2010年12月号
悲しみと救いは裏表
脳の機能が低下した認知症の老人や、重い脳障害を負った子供とどう接すべきかと相談されたことがあります。私の主観で言えば、脳が機能しなくなることは、人間にとっては一番悲しい状況です。この人生で、知識能力を活かして智慧を開発する可能性が閉ざされるからです。しかし知識を失った人間にも、死ぬ瞬間まで「感情」が残るのです。

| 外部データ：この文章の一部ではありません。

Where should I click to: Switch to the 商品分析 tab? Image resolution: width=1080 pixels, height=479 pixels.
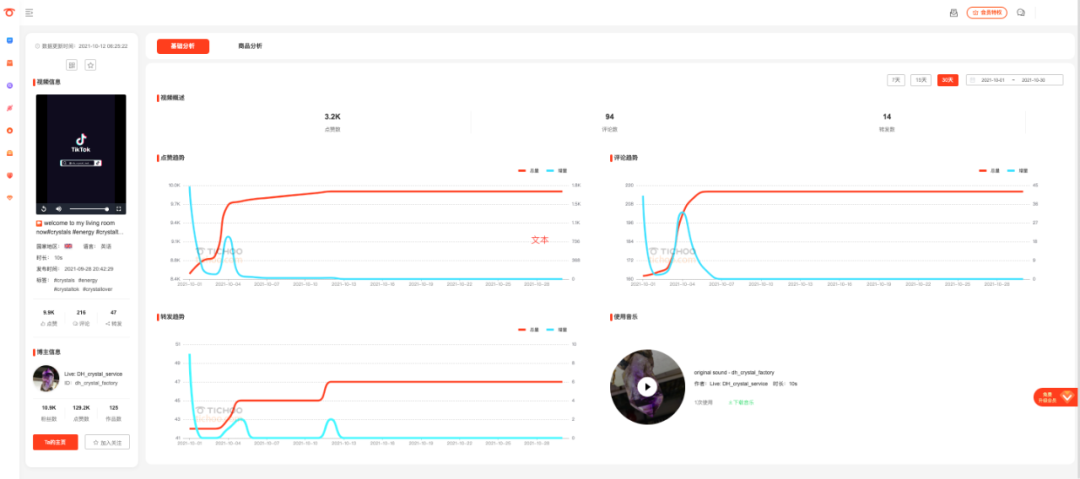pyautogui.click(x=250, y=46)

介護などの現場にいる人にとっての救いのポイントが、そこにあります。知識が通じなければ、感情でコミュニケーションすればいいのです。たとえ脳の機能がダメになっても、相手には介護する人の感情がちゃんと伝わります。言葉にはまったく反応しなくなった人も、その言葉を語る人の感情には反応するのです。
認知症の患者さんを世話する人がくたくたに疲れてしまうのは、知識のレベルで意志疎通しようとするからです。例えは悪いですが犬や猫の世話は、してもぜんぜん疲れないでしょう? 犬や猫と知識でコミュニケーションを取ろうなんて誰も思っていないからです。知識は措いて、愛情で接するから、何でもしてあげられるし、ストレスも溜まらない。感情とは一般的に煩悩で良くないものですが、人には、やさしさ・慈しみの気持ち、という善の感情も育てられるのです。やさしさ・慈しみの感情でコミュニケーションすれば、介護される人も、介護をする人も救われます。
私たちは、知識を前提とした狭い視野にとらわれて、あれこれ考えて悩んでしまう。そして知識のアプローチが通じなくなると、すぐ途方にくれてしまうのです。仏教は「すべての生命」という広い視野でとらえるから、「感情」という生命普遍の現象から解決策を見出すのです。